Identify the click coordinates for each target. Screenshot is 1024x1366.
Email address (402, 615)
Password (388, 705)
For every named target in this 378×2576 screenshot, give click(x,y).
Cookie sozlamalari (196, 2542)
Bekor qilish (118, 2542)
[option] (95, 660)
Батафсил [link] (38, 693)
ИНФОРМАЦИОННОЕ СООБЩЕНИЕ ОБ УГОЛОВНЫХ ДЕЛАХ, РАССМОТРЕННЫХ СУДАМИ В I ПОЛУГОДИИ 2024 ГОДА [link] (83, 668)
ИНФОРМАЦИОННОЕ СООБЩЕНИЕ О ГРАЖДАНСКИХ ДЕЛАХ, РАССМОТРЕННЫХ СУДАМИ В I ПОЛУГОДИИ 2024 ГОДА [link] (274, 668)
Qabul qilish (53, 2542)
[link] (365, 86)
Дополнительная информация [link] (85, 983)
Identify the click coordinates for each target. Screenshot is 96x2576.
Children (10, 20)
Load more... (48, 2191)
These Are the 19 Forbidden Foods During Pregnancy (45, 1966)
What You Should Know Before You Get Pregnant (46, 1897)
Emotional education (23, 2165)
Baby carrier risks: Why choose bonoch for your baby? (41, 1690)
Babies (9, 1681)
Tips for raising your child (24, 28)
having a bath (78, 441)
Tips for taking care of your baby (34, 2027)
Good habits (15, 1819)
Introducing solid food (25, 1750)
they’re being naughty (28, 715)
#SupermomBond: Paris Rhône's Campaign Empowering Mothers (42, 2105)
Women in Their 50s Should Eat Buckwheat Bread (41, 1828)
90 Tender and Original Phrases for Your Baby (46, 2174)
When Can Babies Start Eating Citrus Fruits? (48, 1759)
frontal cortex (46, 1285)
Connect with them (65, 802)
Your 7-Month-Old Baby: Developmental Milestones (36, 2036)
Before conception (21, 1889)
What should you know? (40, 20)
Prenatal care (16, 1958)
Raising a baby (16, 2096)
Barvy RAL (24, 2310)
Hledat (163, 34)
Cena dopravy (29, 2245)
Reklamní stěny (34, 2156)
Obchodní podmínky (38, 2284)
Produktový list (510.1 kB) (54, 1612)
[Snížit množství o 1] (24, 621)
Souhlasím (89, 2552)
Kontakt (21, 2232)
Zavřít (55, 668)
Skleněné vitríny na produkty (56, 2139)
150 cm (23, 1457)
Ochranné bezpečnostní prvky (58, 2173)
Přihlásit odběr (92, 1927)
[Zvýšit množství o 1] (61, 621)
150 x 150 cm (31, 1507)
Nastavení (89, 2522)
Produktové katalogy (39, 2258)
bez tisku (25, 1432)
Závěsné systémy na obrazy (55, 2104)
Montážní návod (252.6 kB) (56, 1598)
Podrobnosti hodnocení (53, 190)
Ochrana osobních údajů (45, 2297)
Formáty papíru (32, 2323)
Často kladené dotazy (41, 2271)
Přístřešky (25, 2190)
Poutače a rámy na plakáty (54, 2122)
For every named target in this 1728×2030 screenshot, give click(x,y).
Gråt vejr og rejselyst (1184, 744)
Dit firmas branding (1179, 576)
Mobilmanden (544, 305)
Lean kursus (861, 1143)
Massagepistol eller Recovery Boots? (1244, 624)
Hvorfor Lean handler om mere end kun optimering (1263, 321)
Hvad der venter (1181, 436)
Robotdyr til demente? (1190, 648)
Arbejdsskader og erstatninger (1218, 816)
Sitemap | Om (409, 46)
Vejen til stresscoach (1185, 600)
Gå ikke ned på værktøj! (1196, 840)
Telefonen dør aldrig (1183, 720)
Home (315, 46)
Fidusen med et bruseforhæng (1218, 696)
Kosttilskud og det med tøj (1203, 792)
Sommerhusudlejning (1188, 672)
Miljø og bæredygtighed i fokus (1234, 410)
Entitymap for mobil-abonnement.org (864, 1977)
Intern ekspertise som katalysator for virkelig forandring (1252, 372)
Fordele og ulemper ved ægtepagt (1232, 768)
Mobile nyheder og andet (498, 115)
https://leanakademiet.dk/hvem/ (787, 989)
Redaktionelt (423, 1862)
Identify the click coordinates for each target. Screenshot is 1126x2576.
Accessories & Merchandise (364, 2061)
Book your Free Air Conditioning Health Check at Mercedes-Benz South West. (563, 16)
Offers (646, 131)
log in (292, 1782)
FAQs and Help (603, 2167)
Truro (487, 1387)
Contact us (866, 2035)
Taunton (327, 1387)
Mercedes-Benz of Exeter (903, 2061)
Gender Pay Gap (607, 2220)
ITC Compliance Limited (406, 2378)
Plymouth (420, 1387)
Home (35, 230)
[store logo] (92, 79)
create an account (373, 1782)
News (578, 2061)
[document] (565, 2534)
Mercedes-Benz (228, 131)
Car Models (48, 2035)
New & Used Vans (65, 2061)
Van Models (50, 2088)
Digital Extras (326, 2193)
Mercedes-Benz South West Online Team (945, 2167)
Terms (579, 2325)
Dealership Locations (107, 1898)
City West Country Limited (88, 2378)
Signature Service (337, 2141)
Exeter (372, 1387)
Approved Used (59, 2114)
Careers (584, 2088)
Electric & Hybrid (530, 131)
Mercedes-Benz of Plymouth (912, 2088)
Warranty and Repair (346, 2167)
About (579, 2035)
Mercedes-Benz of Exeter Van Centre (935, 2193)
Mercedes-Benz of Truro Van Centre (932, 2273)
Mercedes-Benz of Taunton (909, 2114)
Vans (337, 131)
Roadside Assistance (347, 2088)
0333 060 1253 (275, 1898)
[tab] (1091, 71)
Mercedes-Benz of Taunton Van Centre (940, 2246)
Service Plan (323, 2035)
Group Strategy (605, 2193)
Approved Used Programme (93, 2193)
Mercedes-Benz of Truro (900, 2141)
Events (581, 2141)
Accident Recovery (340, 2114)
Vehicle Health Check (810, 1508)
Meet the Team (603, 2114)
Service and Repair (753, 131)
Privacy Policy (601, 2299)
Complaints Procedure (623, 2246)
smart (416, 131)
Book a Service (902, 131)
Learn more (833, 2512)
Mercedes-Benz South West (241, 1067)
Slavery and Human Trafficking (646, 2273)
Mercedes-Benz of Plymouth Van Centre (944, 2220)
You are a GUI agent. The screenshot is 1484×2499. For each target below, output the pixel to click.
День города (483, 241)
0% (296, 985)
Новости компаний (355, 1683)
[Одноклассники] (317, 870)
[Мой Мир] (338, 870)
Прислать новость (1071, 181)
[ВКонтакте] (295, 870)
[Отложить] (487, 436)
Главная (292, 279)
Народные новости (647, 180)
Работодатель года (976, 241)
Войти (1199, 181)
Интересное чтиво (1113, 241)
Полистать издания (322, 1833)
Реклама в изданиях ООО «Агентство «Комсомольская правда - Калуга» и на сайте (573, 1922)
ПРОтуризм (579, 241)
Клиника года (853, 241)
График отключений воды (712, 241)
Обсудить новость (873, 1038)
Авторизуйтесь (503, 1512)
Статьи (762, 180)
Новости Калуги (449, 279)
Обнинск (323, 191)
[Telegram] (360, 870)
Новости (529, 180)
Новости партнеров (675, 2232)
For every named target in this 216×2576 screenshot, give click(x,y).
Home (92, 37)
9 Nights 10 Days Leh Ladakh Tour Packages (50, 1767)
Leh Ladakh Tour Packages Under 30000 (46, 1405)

-*-

** EXERCISE DESCRIPTION **
If a line in the records above contains the word "Tips", copy it.

** ANSWER BOX **
Tips for raising your child (24, 28)
Tips for taking care of your baby (34, 2027)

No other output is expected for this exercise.